## What the task requires
Exact copy, no pictures: restate each entry below word for word.
=====
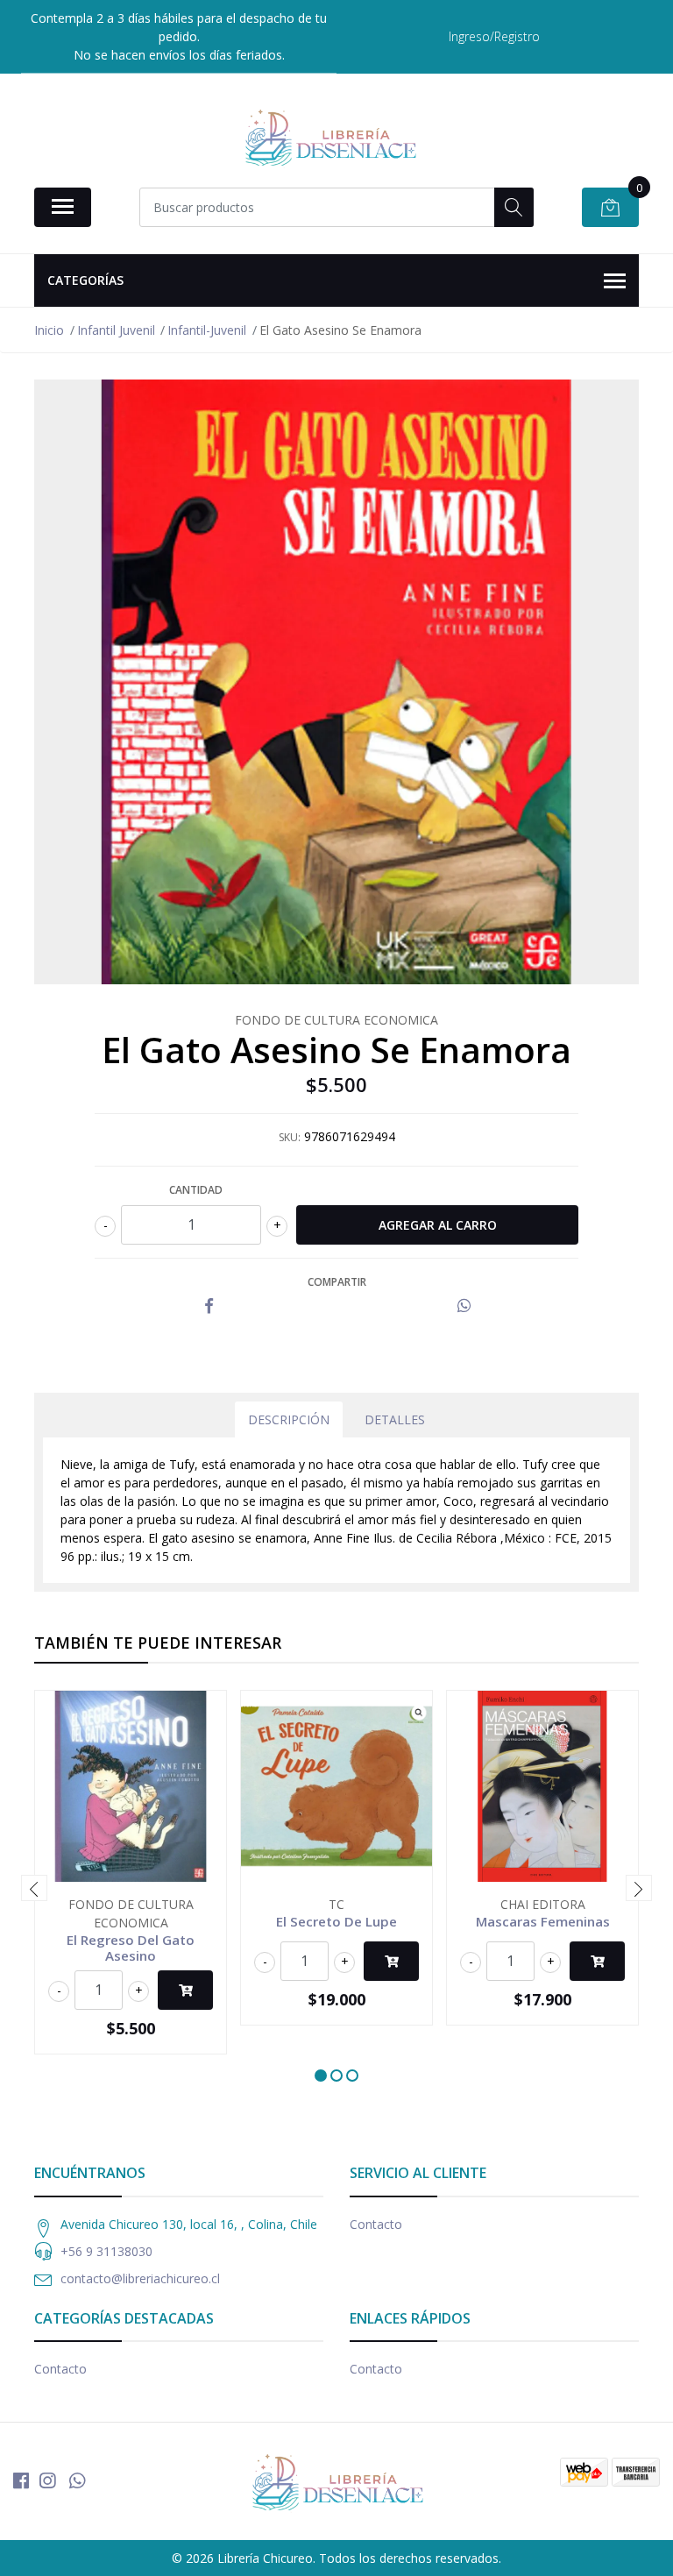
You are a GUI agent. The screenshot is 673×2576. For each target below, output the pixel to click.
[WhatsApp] (77, 2480)
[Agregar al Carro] (185, 1990)
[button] (321, 2075)
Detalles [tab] (395, 1419)
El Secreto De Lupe (336, 1921)
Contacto (376, 2224)
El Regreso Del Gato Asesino (131, 1947)
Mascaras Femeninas (543, 1921)
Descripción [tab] (288, 1419)
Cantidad (196, 1189)
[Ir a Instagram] (47, 2480)
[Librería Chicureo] (329, 137)
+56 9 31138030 (106, 2251)
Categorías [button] (85, 280)
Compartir (337, 1281)
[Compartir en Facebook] (209, 1306)
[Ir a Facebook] (21, 2480)
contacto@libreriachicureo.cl (140, 2278)
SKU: (290, 1137)
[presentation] (34, 1888)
=====
## Written answer
You are a GUI agent. The screenshot is 673×2576. For each target below, output the pixel to click.
[WhatsApp] (77, 2480)
[Agregar al Carro] (185, 1990)
[button] (321, 2075)
Detalles [tab] (395, 1419)
El Secreto De Lupe (336, 1921)
Contacto (376, 2224)
El Regreso Del Gato Asesino (131, 1947)
Mascaras Femeninas (543, 1921)
Descripción [tab] (288, 1419)
Cantidad (196, 1189)
[Ir a Instagram] (47, 2480)
[Librería Chicureo] (329, 137)
+56 9 31138030 (106, 2251)
Categorías [button] (85, 280)
Compartir (337, 1281)
[Compartir en Facebook] (209, 1306)
[Ir a Facebook] (21, 2480)
contacto@libreriachicureo.cl (140, 2278)
SKU: (290, 1137)
[presentation] (34, 1888)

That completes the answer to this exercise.